Effects of palmitic acid on activity of uncoupling proteins and proton leak in in vitro cerebral mitochondria from the rats exposed to simulated high altitude hypoxia.
- Author:
Yu XU
1
;
Jun-Ze LIU
;
Chen XIA
Author Information
1. Department of Pathophysiology and Altitude Physiology, the Third Military Medical University, Chongqing 400038, China.

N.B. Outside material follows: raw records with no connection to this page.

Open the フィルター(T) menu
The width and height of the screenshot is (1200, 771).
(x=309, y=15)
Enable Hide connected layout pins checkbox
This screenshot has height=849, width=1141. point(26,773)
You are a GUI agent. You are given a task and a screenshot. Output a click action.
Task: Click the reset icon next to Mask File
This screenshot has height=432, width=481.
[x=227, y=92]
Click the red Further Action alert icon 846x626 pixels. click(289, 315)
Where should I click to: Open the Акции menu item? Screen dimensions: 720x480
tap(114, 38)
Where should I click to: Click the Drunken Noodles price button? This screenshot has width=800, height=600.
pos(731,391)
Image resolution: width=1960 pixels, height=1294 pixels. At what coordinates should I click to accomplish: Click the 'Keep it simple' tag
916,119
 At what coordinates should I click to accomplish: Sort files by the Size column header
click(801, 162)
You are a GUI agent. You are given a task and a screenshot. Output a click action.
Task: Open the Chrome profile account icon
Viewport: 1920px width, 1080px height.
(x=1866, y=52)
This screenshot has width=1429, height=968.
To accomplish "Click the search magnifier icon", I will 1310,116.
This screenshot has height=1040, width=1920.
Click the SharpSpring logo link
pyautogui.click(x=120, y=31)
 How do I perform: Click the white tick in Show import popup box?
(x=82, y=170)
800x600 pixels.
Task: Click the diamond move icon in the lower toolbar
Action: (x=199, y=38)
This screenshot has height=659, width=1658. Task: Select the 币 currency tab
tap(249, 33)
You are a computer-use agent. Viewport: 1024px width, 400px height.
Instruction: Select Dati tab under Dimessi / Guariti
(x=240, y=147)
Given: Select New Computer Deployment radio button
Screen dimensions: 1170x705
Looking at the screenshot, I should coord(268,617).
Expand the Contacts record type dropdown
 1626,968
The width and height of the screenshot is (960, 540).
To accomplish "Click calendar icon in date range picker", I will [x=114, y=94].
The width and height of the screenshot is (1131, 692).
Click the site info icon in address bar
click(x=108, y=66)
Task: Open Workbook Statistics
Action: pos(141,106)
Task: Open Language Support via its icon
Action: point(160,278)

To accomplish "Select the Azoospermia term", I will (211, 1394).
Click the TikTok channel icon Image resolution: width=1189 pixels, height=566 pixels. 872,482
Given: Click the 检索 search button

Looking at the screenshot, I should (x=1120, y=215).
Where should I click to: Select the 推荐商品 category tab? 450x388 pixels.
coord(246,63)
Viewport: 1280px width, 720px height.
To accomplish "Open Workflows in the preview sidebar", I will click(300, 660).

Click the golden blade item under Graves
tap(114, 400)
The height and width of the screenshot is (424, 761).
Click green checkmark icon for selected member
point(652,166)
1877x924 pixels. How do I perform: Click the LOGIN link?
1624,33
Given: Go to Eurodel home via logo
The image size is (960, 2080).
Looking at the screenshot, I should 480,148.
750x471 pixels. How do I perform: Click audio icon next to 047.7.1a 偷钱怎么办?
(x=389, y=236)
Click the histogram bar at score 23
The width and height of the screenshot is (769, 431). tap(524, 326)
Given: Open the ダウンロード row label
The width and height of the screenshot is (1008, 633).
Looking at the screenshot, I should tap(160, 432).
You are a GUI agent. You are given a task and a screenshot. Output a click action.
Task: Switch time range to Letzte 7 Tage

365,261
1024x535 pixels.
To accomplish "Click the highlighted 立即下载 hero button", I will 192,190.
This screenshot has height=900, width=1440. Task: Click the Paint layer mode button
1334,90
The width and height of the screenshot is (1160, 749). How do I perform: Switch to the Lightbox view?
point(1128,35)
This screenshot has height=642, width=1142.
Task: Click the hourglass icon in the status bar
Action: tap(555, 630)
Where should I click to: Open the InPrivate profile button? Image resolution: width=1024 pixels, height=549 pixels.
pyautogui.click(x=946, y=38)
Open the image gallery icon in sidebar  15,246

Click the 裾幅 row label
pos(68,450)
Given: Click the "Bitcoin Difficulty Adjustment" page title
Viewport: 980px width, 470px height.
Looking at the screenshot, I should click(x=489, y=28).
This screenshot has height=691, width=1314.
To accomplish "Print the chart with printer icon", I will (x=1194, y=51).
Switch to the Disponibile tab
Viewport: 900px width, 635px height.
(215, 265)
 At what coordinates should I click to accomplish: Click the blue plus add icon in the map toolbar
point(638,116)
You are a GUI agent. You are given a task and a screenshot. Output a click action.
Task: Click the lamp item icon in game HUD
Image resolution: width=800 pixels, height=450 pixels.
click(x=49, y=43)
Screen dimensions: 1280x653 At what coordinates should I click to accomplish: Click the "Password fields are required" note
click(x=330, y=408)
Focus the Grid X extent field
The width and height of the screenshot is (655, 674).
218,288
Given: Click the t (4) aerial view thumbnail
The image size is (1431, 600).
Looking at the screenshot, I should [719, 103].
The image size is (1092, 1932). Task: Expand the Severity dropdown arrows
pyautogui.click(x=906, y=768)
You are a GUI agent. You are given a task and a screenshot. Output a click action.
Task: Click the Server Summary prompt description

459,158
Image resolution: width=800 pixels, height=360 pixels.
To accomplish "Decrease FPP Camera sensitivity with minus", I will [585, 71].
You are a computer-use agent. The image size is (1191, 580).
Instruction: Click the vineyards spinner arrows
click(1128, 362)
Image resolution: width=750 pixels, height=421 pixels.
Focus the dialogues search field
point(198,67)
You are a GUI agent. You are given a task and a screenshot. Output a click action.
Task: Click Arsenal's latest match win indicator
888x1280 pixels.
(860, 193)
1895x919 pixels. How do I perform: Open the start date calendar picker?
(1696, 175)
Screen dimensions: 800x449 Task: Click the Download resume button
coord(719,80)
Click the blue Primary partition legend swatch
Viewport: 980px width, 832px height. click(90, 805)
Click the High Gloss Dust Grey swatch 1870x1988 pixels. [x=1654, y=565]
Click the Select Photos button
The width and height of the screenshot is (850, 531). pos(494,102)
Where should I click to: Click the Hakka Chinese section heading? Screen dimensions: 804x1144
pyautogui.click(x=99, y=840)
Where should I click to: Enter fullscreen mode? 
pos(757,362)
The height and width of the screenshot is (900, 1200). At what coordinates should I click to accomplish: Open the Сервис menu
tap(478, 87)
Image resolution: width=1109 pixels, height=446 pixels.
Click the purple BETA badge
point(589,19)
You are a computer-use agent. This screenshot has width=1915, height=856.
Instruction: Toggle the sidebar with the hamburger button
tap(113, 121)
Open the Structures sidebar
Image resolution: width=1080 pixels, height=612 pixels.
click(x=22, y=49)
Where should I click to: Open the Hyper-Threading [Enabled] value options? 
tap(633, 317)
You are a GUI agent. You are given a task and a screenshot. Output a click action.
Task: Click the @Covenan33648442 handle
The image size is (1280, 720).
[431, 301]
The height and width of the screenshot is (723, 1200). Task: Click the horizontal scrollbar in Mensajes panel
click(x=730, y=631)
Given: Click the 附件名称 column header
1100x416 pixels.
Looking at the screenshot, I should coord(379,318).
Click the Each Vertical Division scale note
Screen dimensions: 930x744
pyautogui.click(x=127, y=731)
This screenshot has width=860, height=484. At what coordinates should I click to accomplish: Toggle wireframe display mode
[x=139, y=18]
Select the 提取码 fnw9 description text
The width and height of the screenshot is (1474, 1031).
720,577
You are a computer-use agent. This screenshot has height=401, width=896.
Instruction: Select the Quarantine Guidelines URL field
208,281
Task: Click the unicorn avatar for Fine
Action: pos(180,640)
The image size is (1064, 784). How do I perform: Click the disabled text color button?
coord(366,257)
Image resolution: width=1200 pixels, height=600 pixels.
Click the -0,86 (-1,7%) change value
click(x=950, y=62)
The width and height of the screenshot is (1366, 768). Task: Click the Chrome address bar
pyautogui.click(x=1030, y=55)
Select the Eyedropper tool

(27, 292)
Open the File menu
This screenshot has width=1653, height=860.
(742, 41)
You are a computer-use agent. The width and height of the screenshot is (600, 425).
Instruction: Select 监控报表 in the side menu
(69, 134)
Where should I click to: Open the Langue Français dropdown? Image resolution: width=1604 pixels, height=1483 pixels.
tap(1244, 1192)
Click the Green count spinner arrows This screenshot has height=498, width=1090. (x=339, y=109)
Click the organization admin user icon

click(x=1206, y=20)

- Publication Type:Journal Article
- MeSH:
Altitude;
Animals;
Brain;
metabolism;
Cell Hypoxia;
Ion Channels;
metabolism;
Membrane Potential, Mitochondrial;
Mitochondria;
metabolism;
Mitochondrial Proteins;
metabolism;
Oxidative Phosphorylation;
Oxygen;
metabolism;
Palmitic Acid;
pharmacology;
Protons;
Rats;
Rats, Sprague-Dawley;
Uncoupling Protein 1
- From:
Acta Physiologica Sinica
2008;60(1):59-64
- CountryChina
- Language:Chinese
-
Abstract:
To reveal the roles of uncoupling proteins (UCPs) in disorder of mitochondrial oxidative phosphorylation induced by free fatty acid during hypoxic exposure, the effects of palmitic acid on activity of UCPs, proton leak and mitochondrial membrane potential in hypoxia-exposed rat brain mitochondria were observed in vitro. Adult Sprague-Dawley (SD) rats were set randomly into control, acute hypoxia and chronic hypoxia groups (n=8 in each group). The acute and chronic hypoxic rats were exposed to simulated 5000 m high altitude in a hypobaric chamber 23 h/d for 3 d and 30 d, respectively. The brain mitochondria were isolated by centrifugation. UCP content and activity were detected by [(3)H]-GTP binding method. The proton leak was measured by TPMP(+) electrode and oxygen electrode. The membrane potential of mitochondria was calculated by detecting the fluorescence from Rodamine 123. Hypoxic exposure resulted in an increase in UCP activity and content as well as proton leak, but a decrease in the membrane potential of rat brain mitochondria. Palmitic acid resulted in further increases in UCP activity and content as well as proton leak, and further decrease in membrane potential of brain mitochondria in vitro from hypoxia-exposed rats, but hypoxic exposure decreased the reactivity of cerebral mitochondria to palmitic acid, especially in the acute hypoxia group. There was a negative correlation between mitochondrial proton leak and K(d) value (representing derivative of UCP activity, P<0.01, r = -0.906), and a positive correlation between proton leak and B(max) (representing the maximal content of UCPs in mitochondrial inner membrane, P<0.01, r = 0.856). Cerebral mitochondrial membrane potential was negatively correlated with proton leak (P<0.01, r = -0.880). It is suggested that hypoxia-induced proton leak enhancement and membrane potential decrease are correlated with the increased activity of UCPs. Hypoxia can also decrease the sensitivity of cerebral mitochondria to palmitic acid, which may be a self-protective mechanism in high altitude environment.